When you go to the trouble of determining a rule to get you through a poker tournament (or life), follow it. If you can't follow it, find a better rule.
One of my rules for no-limit hold'em tournaments is that I will call up to 7 percent (call it one-fifteenth) of my stack with a pocket pair. That is because flopped sets are so hugely valuable in no-limit hold'em. Let me provide a fairly famous example from the World Series of Poker in 1993. During the final event, they were down to three players: Jim Bechtel, John Bonetti, and Glenn Cozen. Cozen was desperately short-stacked and almost sure to go out third at any moment. Then, Bonetti and Bechtel got into a pot with a flop of K-6-X. Bonetti had A-K and had flopped top pair, top kicker, but Bechtel had flopped a set of sixes. All the money went in, Bonetti busted out, and Cozen had sneaked into second place. The point is that sets are supremely valuable because they're so well-hidden. They are the sort of hand with which you can double through an opponent, and be almost certain that you have the best of it when the money goes in.

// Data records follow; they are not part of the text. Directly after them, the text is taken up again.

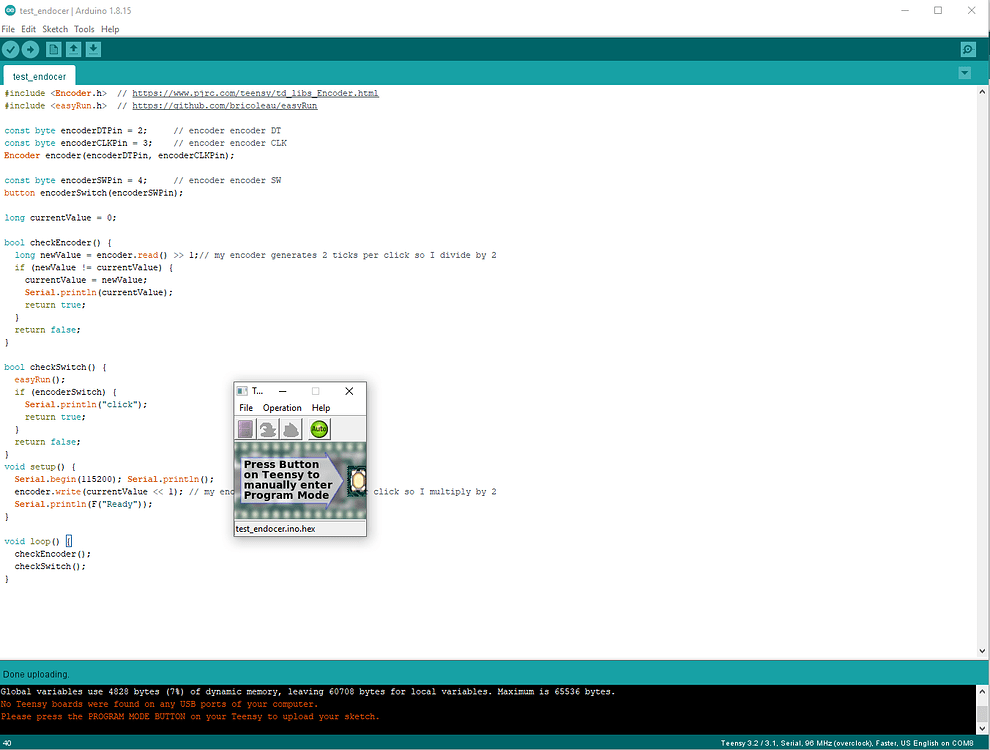The width and height of the screenshot is (990, 750).
Task: Open the sketch tab dropdown arrow
Action: pyautogui.click(x=963, y=72)
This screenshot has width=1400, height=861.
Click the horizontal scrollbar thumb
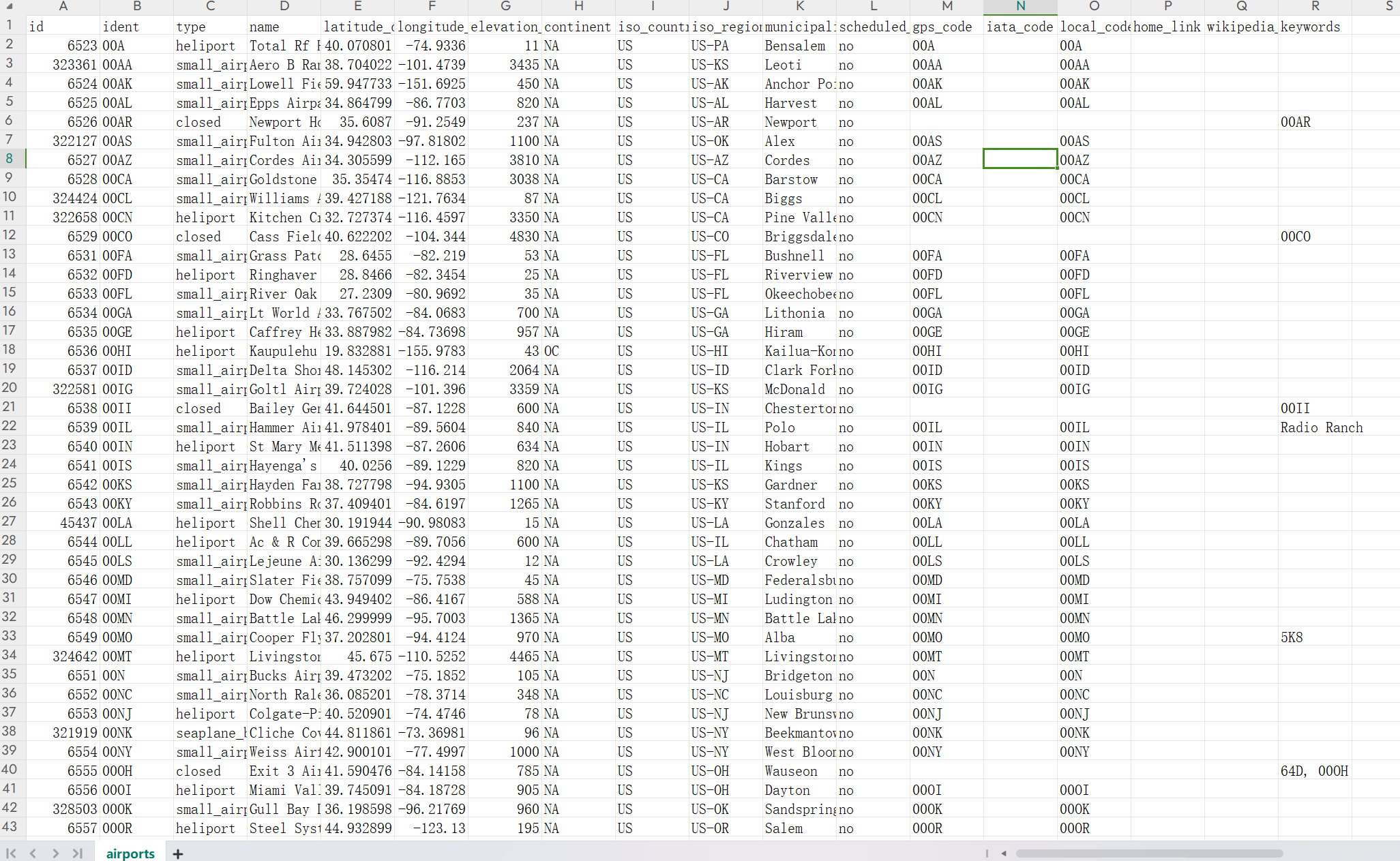tap(1149, 854)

This brings me to two huge mistakes I made in the last couple of days. Both involved pocket pairs.
In the first, I was in the big blind with pocket threes. The blinds were $10-$20, and I had about $1,000 in chips. I was looking forward to checking and seeing a free flop, but then there was a raise to $80. It was a big raise – four times the big blind. Without thinking, I clicked the fold button, and within nanoseconds of clicking the button, I realized my mistake. It wasn't $80 to me, it was $60 to me – which was comfortably within my calling rule range (15 x $60 = $900). Of course, as John Lennon predicted, my punishment from the universe was quick and sure. The flop came K-8-3. The two players in the pot immediately went all in, A-K vs. K-J. Had I been in there, both of them would have been in huge trouble. And I had every reason to be in that pot.
The second mistake happened the next day in a very similar situation, and that's what makes it so embarrassing. I had pocket deuces in middle position and was hoping to limp in for $30 (the big blind). There was a healthy raise in front of me to $90. Frankly, I just wasn't paying attention. I had visualized in my head calling the $30, and when the raise occurred, I just stopped thinking. "Oh – a raise – I can't call now." I didn't bother to think that I had $1,500 in chips. Again, I should have called (15 x $90 = $1,350). Now, it's important to realize that I should have called no matter what the flop was. Remember, correct play is in the windshield, not the rearview mirror (hey, nice phrase – I'll have to remember that). But again, the universe wasted no time in smacking me upside the head with a deuce on the flop. I can't tell you what else happened, because, well, I was too busy smacking myself (on the forehead).
By the way, it's worth noting that when following the 7 percent rule, you need to adjust for your opponents' stack sizes, too. That is, if your opponents are short-stacked, you don't have the implied odds to call with a small pair; you can't win enough chips to justify your investment if you do flop a set. You also have to, at least theoretically, consider the possibility that you'll flop a set and it will be no good. I remember somebody commenting about a particularly tough player in the WSOP: "If the money is deep, and he gets all of it in the middle, top pair is no good." Fortunately, that is simply not true for online sit-and-go tournaments. Because players are so willing to commit all of their chips with only moderately good hands, if you flop a set, you can almost always get full value for it. Exactly how to do that will be the topic for another discussion. But there will be plenty of times when you'll be calling all in rather than raising all in with what is almost certainly the best hand. Poker doesn't get much easier than that.
But, of course, none of that good stuff will happen if you don't follow the rules that you've set for yourself, and I encourage you to follow this one – even if it requires thinking, paying attention, and doing some simple math.
… gonna knock you right on the head.